Our lamp is comprised of a few quickly reproduceable and assemble-able parts: eleven different 3D printed connectors per lamp; die-cut and scored polyester diffusers and/or black powder-coated aluminum parabolic reflector; aerospace-grade fiberglass rods; long-life ozone resistant rubber parts; black powder-coated stainless steel counterweights; and matte or glossy diffusers. The size of the lamps range from 2.5' to 8' height, with 6.5' clearance. The stand is not much thicker than the power cable itself; it is black, like the strings of a puppet. Studio lighting stands are generally black, to avoid undesired reflections (based on the premise that a lamp is supposed to illuminate the subject, and not itself). Both the stand and the diffusers are tensegrity structures. A sandbag is provided for high traffic areas (turning an already stable lamp into an impossible-to-knock-over lamp). To knock the lamp over requires sustained force; otherwise, quick, sharp and even heavy accidental-like impacts are totally absorbed and returned. In such an event, it is so light, that it glides safely and gently to the floor. The stand’s flexibility is what gives it stability. Like the wing of a jumbo jet, it bounces instead of breaks, it bends rather than falling over. The free-moving and self-balancing boom gives the lamp a dynamic center of gravity, just like a tightrope walker’s pole; when the lamp experiences force laterally, the boom remains balanced.

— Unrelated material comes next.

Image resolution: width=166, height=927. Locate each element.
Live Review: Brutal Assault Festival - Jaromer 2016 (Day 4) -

2020M floor/table/desk lamp. 2 foot legs, 2 foot boom, matte diffuser


In tests, if the lamp diffuser is crushed with hundreds of lb’s of weight (far more than any lamp would normally endure) it’s interesting to note that the first part to eventually fail is not the mylar, nor the plastic diffuser shaft, it is the fiberglass rods, which are very strong, and otherwise very difficult to break. There are no movable joints (except for the stock lamp head). All the parts are interchangeable, upgradeable and maintainable by the user, held together not with screws, nuts and bolts (except for the lamp head) but by friction, similar to that used in a seatbelt mechanism. The boom’s fulcrum ball and counterweight are user-adjustable, attached to the boom using four separately designed and 3D printed parts in combination with stock o-rings, which assemble in seconds. They are so firmly attached that most adults would not have the strength to physically move them, without disassembling the connectors in the correct order. The lamps look great in ‘flocks’; several of them can be joined together to make one large seamless super-light. They are extremely stackable, and 20 lamps can be lifted with one finger. Because they are so light, they encourage the user to treat the lamp as an object to be used, moved and engaged with, allowing for increased user-participation. The emitted light has no glare, and is captivating to look at, even when looking at the lamps directly. The quality of light provides maximum comfort when turned on high, while retaining maximum visibility and clarity when turned down low.



2020R floor/table/desk lamp. 2 foot legs, 2 foot boom, parabolic reflector


Few lamp producers, I’ll wager, are confident enough about their own lamps, to be able to photograph their own lamps, exclusively by the light of their own lamps. These lamps are efficient and functional machines, designed to produce the best light possible, for as little cost in time, energy and materials as possible. Any aesthetic qualities they may have are a consequence of the mechanical configuration required for their function, like a mechanical timepiece or a sports car engine, or perhaps in the case of these lamps, I like to think, more like the skeleton of an animal, perhaps a bird. I cannot think of a single furniture item that could change people’s lives for the better, more significantly, than these lamps. I believe it would contribute to the beautification, of dorm rooms, studio apartments, hospital rooms, waiting rooms, offices - anywhere and everywhere that currently needs a little help with lighting and atmosphere, all of which would contribute significantly to our well-being as a society.